_WHAT IS EXPECTED_
Send back every line of the data exactly.

_THE DATA_
□ □ □ □ □ □ □
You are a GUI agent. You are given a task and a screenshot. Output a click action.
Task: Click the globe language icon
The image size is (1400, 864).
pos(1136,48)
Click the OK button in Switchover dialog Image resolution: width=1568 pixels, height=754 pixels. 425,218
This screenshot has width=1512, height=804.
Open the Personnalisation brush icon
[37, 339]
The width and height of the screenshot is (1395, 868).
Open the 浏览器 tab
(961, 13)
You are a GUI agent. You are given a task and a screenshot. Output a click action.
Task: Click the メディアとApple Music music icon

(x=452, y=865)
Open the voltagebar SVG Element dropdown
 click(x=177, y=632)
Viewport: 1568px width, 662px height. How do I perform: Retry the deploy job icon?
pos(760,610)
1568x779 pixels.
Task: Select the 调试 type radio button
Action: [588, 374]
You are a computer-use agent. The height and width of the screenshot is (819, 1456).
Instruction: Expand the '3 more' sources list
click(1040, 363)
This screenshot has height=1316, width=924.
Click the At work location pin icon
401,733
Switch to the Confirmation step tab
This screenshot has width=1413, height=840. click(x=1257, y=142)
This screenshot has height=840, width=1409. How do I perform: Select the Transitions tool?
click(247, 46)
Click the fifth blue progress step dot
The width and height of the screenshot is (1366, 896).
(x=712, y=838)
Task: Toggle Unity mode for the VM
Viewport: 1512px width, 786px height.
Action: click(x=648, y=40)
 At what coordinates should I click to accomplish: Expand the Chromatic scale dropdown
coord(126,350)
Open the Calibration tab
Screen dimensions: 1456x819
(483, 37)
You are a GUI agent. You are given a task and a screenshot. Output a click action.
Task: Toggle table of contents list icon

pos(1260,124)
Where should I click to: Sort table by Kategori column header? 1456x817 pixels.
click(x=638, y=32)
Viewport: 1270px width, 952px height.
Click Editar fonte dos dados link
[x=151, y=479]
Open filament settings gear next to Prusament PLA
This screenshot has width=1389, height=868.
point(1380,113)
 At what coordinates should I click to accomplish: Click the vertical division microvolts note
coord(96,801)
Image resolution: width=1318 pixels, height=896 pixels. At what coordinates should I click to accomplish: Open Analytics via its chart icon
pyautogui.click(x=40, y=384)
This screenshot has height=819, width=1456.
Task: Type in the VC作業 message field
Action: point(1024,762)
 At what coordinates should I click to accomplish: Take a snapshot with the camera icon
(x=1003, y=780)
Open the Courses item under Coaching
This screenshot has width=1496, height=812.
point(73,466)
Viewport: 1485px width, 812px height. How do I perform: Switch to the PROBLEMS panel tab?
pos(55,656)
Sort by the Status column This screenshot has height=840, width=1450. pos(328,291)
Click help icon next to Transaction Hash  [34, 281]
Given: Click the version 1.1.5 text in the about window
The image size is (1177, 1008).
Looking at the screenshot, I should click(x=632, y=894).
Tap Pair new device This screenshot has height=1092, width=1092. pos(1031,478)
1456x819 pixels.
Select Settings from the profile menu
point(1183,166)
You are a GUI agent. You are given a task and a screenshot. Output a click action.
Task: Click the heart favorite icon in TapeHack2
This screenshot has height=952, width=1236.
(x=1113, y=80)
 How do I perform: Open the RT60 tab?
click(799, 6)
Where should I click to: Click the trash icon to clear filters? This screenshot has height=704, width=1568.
□ □ □ □ □ □ □
_ANSWER FOR THIS EXERCISE_
You are a GUI agent. You are given a task and a screenshot. Output a click action.
Task: Click the globe language icon
The image size is (1400, 864).
pos(1136,48)
Click the OK button in Switchover dialog Image resolution: width=1568 pixels, height=754 pixels. 425,218
This screenshot has width=1512, height=804.
Open the Personnalisation brush icon
[37, 339]
The width and height of the screenshot is (1395, 868).
Open the 浏览器 tab
(961, 13)
You are a GUI agent. You are given a task and a screenshot. Output a click action.
Task: Click the メディアとApple Music music icon

(x=452, y=865)
Open the voltagebar SVG Element dropdown
 click(x=177, y=632)
Viewport: 1568px width, 662px height. How do I perform: Retry the deploy job icon?
pos(760,610)
1568x779 pixels.
Task: Select the 调试 type radio button
Action: [588, 374]
You are a computer-use agent. The height and width of the screenshot is (819, 1456).
Instruction: Expand the '3 more' sources list
click(1040, 363)
This screenshot has height=1316, width=924.
Click the At work location pin icon
401,733
Switch to the Confirmation step tab
This screenshot has width=1413, height=840. click(x=1257, y=142)
This screenshot has height=840, width=1409. How do I perform: Select the Transitions tool?
click(247, 46)
Click the fifth blue progress step dot
The width and height of the screenshot is (1366, 896).
(x=712, y=838)
Task: Toggle Unity mode for the VM
Viewport: 1512px width, 786px height.
Action: click(x=648, y=40)
 At what coordinates should I click to accomplish: Expand the Chromatic scale dropdown
coord(126,350)
Open the Calibration tab
Screen dimensions: 1456x819
(483, 37)
You are a GUI agent. You are given a task and a screenshot. Output a click action.
Task: Toggle table of contents list icon

pos(1260,124)
Where should I click to: Sort table by Kategori column header? 1456x817 pixels.
click(x=638, y=32)
Viewport: 1270px width, 952px height.
Click Editar fonte dos dados link
[x=151, y=479]
Open filament settings gear next to Prusament PLA
This screenshot has width=1389, height=868.
point(1380,113)
 At what coordinates should I click to accomplish: Click the vertical division microvolts note
coord(96,801)
Image resolution: width=1318 pixels, height=896 pixels. At what coordinates should I click to accomplish: Open Analytics via its chart icon
pyautogui.click(x=40, y=384)
This screenshot has height=819, width=1456.
Task: Type in the VC作業 message field
Action: point(1024,762)
 At what coordinates should I click to accomplish: Take a snapshot with the camera icon
(x=1003, y=780)
Open the Courses item under Coaching
This screenshot has width=1496, height=812.
point(73,466)
Viewport: 1485px width, 812px height. How do I perform: Switch to the PROBLEMS panel tab?
pos(55,656)
Sort by the Status column This screenshot has height=840, width=1450. pos(328,291)
Click help icon next to Transaction Hash  [34, 281]
Given: Click the version 1.1.5 text in the about window
The image size is (1177, 1008).
Looking at the screenshot, I should click(x=632, y=894).
Tap Pair new device This screenshot has height=1092, width=1092. pos(1031,478)
1456x819 pixels.
Select Settings from the profile menu
point(1183,166)
You are a GUI agent. You are given a task and a screenshot. Output a click action.
Task: Click the heart favorite icon in TapeHack2
This screenshot has height=952, width=1236.
(x=1113, y=80)
 How do I perform: Open the RT60 tab?
click(799, 6)
Where should I click to: Click the trash icon to clear filters? This screenshot has height=704, width=1568.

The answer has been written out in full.